Thursday, January 8, 2015

Alive to Laugh

We are back in Blacksburg as of Sunday night! I tumbled out of that over-filled car on Sunday evening, fresh off of the expressway, into a meeting for my Guatemala trip.
We leave on Saturday at 5am.

I am in a strange state of denial mixed with excitement mixed with anxiety. Fortunately, we have a lot of people praying for our trip. I have felt your prayers this week, before I have even left. Thank you.

I got several gifts I loved for Christmas, but one that has been making me smile in these frigid days is the hat I bought myself from Wegmans. I enjoyed so much the day I bought it. It was snowy, cold (though not as cold as today!), we were on our way to feed the chickadees at Mendon Ponds, and everyone in the Wegmans that day was so delightful in that Northern quality of hurry and straightforwardness that, to southerners, would approach rudeness. To me, being home is like playing a game where I know the rules.

I am taking a moment before I go to Guatemala to set an intention. So far, my prayers for the trip have been focused on my remaining calm and present, which is certainly still what I'm hoping for. But I'm going to go further.

My One Word for 2014 was Alive. I wanted to make choices to open up to live, to do things that made me feel alive, as a means of combating anxiety. And, I think the Alive endeavor's done a lot of good. I am in better shape, I am sure of it, than I was was last year. I made this decision to go to Guatemala in part because it seemed like something someone who was Alive would do. But this year I am focusing on what may be an even more effective means of being healthy and alive in the world: laughter. I am making my 2015 word "Laugh." 

If you know me, you know I love to both talk and laugh, and you also know that when I'm at my least healthy, I am anti-social, quiet, and unwilling to laugh. I used to laugh much more than I do now, and knowing what we know about the health benefits of laughter, I am going to try to seek it out. Even the laughter that gives you that giddy, dizzy feeling. Bring it on.

So, during my week in Guatemala, I intend not only to look and listen, but to engage with people and to laugh as often as is socially appropriate. This will be a better means of maintaining mental health than merely willing myself to be calm, I am convinced.

Just a short entry today! Miles is home on his first winter weather day of the year, it's only only his second day "back." This might be a long winter...

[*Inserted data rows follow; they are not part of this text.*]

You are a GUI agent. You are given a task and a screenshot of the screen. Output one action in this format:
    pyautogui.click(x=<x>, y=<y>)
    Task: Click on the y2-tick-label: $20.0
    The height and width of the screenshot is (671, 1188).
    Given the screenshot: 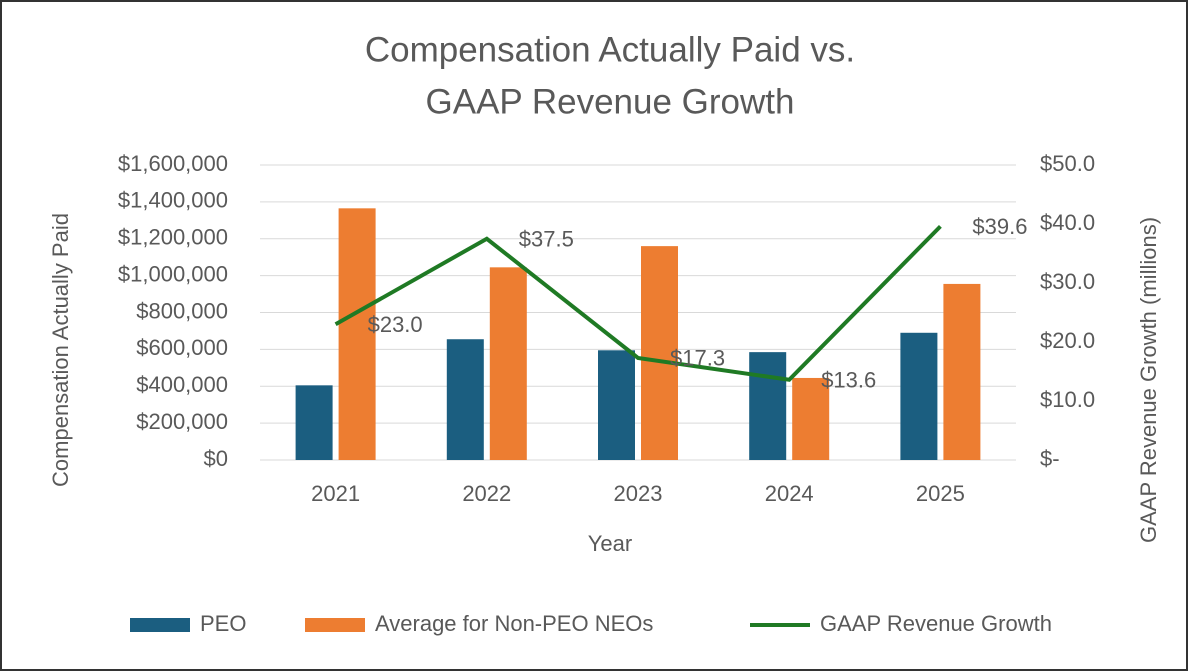 What is the action you would take?
    pyautogui.click(x=1068, y=340)
    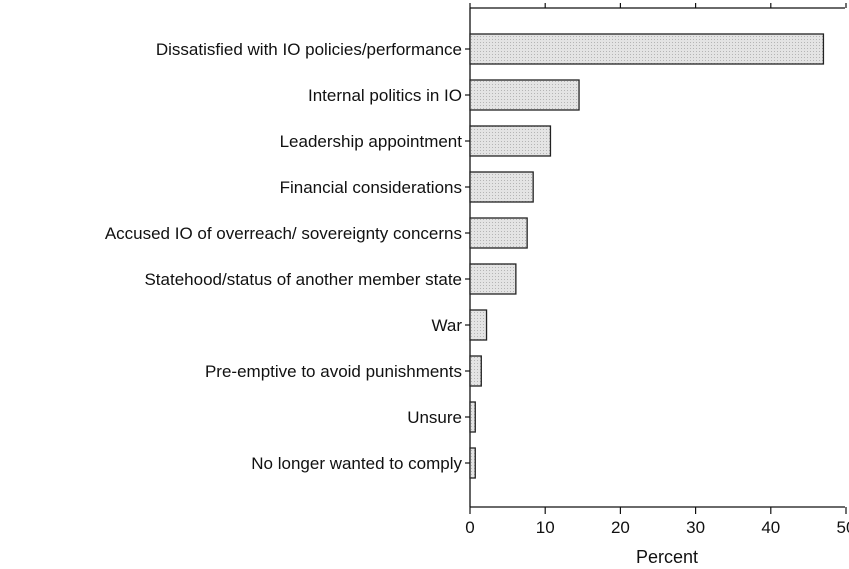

Just one cute kid picture in the rations today. Here are the kids, absorbing and spreading germs on creepy Uncle Ronald's lap, on our way home last week:
Adele looks so troubled, right?

Here we go, 2015!
Timehop reminded me that, one year ago today, I posted about receiving my Hogwarts Letter from Melissa. That day was such a bolt of joy into my world, and it reminded me how transformative it can be to suddenly have cause to rejoice about something. 

This year it is also bitterly cold, and I am ALSO wearing the same sweater. Has to mean something. 
I'm trying to carry this same spirit of joy with me, to Guatemala, and back, to the beginning of a new semester, at the beginning of a cold winter. Come with me.